SUPPLIED INFORMATION
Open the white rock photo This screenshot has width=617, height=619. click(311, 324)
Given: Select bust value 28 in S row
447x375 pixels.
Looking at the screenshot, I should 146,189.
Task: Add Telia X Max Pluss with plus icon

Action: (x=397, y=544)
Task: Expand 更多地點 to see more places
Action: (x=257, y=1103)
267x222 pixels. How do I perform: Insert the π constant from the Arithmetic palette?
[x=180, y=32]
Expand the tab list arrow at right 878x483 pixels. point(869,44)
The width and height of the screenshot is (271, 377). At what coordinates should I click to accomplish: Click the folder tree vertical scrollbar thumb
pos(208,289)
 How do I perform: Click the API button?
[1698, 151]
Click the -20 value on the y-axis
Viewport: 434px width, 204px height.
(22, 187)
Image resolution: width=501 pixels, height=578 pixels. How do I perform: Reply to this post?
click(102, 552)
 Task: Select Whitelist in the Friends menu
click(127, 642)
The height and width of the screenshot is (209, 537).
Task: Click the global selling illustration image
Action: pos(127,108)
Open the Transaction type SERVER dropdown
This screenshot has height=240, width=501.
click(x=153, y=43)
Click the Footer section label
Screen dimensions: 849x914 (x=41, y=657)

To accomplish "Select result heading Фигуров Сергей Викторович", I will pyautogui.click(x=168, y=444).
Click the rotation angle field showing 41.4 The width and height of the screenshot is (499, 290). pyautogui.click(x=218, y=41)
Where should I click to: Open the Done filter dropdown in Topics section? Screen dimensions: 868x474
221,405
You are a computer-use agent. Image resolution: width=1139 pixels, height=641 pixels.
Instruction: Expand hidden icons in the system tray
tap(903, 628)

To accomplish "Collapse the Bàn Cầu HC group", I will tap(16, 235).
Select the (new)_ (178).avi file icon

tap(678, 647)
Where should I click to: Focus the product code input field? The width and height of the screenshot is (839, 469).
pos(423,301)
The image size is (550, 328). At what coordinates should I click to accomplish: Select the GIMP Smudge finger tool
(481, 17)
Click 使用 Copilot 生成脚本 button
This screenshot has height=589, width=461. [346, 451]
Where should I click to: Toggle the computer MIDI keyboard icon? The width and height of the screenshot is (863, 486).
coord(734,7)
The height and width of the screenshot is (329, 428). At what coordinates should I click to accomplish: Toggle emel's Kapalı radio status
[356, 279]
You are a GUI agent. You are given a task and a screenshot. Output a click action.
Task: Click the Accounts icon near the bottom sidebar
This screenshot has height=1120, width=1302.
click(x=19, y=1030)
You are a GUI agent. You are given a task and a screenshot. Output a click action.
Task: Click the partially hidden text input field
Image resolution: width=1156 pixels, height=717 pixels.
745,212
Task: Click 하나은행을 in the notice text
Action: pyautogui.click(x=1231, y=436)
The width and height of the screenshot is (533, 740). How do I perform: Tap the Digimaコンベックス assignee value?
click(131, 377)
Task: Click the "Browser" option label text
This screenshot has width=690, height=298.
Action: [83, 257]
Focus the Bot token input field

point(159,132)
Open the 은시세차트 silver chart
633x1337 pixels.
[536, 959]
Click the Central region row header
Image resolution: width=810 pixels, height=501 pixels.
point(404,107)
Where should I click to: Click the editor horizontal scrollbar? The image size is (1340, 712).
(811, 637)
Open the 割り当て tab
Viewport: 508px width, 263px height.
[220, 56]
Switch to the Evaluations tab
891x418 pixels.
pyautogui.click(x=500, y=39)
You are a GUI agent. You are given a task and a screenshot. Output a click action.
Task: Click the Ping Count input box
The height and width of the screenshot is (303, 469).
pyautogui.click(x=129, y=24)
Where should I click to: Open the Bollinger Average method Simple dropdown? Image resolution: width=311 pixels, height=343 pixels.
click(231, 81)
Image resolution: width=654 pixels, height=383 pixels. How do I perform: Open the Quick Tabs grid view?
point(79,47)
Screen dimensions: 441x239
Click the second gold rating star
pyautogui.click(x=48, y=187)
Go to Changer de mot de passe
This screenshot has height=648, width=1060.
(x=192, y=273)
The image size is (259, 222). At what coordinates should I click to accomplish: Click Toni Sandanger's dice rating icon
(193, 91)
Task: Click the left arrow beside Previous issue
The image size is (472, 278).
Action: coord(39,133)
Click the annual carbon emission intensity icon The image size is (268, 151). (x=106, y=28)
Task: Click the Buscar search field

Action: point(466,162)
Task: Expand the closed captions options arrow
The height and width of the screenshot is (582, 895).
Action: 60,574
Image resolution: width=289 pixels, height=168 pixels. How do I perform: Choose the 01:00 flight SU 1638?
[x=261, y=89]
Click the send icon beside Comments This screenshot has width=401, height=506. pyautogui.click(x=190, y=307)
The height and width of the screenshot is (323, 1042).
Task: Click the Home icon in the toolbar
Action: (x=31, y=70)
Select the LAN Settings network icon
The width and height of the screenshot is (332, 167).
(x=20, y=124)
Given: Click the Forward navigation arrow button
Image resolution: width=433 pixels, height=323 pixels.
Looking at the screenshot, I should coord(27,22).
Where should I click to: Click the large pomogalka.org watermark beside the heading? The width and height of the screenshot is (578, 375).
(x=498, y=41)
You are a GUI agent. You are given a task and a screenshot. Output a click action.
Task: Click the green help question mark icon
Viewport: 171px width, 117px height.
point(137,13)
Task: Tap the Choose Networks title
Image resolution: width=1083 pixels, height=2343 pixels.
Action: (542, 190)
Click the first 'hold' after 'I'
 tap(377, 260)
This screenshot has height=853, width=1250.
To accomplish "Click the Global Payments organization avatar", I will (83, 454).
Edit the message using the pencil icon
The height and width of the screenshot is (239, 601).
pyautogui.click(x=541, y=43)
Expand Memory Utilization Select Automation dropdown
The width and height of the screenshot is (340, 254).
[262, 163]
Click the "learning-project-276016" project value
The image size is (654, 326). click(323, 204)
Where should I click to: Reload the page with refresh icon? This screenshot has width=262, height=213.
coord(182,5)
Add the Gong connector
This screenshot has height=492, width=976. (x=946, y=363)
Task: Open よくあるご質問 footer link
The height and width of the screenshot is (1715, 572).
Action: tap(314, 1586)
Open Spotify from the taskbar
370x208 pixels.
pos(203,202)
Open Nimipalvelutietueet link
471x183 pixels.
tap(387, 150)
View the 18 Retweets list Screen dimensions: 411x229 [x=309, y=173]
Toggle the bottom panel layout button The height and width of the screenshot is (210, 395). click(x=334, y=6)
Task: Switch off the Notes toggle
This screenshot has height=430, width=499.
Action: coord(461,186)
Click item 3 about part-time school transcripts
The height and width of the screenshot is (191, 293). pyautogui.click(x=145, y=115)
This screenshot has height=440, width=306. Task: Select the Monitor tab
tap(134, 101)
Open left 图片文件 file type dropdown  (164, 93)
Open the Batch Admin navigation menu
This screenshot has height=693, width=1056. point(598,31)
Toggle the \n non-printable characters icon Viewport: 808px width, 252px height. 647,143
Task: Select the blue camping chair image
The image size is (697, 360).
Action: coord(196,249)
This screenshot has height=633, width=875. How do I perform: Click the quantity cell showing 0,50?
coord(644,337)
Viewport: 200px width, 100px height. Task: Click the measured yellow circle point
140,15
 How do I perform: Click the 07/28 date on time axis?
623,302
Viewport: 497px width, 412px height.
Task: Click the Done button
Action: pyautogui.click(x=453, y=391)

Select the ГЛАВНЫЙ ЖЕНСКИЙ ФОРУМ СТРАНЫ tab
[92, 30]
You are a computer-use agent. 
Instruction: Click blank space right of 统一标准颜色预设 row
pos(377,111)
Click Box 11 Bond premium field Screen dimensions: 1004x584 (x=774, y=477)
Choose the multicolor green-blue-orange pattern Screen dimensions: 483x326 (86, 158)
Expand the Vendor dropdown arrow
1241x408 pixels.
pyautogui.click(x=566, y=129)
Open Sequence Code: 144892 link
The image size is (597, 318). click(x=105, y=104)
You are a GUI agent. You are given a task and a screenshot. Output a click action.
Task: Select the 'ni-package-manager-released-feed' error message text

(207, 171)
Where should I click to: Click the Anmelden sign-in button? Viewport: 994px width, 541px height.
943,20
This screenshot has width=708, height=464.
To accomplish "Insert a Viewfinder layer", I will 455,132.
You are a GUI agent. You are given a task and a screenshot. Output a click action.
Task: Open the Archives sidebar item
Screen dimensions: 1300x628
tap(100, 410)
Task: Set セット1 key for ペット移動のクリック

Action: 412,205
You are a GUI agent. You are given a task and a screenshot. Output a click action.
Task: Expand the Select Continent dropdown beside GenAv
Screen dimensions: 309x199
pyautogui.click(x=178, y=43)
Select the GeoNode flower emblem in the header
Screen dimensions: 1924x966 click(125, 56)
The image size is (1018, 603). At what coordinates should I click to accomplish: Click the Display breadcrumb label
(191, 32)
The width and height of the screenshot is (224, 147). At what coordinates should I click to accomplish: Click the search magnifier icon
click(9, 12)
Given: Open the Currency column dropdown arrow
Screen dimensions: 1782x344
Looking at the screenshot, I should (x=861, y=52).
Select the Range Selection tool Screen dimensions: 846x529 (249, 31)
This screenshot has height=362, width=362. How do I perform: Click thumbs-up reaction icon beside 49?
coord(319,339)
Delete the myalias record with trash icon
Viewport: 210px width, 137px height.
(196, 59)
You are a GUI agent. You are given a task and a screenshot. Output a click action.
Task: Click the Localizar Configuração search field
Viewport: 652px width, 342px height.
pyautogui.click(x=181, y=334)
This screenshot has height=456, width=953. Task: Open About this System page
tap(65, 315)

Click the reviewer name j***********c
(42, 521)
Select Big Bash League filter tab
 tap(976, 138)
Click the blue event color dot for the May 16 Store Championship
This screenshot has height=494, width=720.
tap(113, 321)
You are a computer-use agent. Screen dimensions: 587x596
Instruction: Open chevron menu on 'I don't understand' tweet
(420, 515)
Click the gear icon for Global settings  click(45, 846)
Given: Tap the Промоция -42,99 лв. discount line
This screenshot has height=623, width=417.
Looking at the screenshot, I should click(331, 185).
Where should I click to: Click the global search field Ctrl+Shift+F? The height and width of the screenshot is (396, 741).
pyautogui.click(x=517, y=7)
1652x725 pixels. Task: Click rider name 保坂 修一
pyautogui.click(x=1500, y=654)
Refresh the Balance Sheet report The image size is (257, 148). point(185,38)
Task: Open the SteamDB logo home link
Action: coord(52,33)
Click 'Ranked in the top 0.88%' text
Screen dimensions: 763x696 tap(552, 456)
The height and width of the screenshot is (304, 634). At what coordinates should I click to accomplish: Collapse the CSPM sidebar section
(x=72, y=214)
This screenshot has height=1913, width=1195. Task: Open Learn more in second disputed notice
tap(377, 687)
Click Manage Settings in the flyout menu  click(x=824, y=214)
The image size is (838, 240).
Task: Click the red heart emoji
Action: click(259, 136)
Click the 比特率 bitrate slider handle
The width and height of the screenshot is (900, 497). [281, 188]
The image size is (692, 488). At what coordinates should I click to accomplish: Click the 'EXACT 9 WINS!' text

INSTRUCTIONS FOR THE TASK
In the entries above, which lines hold the word "left"? Copy them out.

SOLUTION
Task: Click the left arrow beside Previous issue
Open left 图片文件 file type dropdown  (164, 93)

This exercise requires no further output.